• Task statement
Count the lines of the listing below that contain the string "Viewport", treating uppercase and lowercase as different. Reply with the number alone.

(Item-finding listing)
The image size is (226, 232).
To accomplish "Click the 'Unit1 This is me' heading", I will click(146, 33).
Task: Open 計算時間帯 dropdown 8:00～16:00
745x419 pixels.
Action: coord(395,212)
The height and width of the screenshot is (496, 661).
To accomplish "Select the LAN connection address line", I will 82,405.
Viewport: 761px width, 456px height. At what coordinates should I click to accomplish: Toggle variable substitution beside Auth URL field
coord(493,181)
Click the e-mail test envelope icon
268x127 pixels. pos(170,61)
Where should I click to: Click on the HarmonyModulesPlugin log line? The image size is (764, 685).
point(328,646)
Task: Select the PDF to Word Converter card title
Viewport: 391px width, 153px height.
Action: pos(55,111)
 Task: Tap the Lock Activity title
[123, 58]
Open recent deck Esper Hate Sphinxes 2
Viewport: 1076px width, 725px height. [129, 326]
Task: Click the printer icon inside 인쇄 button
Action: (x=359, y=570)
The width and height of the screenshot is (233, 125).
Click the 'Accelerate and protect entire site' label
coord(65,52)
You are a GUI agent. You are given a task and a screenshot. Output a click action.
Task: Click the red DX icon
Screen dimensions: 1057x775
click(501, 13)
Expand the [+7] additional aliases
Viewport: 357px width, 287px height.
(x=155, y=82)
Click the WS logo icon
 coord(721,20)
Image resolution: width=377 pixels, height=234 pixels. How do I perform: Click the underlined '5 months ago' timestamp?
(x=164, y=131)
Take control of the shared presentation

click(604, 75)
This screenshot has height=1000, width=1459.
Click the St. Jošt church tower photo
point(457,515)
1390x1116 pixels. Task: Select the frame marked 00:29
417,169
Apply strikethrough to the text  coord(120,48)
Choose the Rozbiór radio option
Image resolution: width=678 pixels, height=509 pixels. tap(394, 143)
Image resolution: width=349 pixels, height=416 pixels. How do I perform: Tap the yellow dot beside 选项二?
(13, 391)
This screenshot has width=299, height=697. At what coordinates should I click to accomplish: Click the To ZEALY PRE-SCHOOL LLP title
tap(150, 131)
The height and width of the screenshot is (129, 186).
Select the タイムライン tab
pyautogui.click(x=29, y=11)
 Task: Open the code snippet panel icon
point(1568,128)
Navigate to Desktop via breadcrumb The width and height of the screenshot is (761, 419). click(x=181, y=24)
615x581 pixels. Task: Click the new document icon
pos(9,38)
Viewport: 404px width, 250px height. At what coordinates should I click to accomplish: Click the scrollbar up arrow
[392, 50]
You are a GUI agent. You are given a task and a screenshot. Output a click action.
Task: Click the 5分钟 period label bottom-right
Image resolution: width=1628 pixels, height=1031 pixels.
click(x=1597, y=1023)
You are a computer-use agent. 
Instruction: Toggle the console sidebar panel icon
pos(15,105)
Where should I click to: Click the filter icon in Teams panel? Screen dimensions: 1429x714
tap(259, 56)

• Answer to the problem
5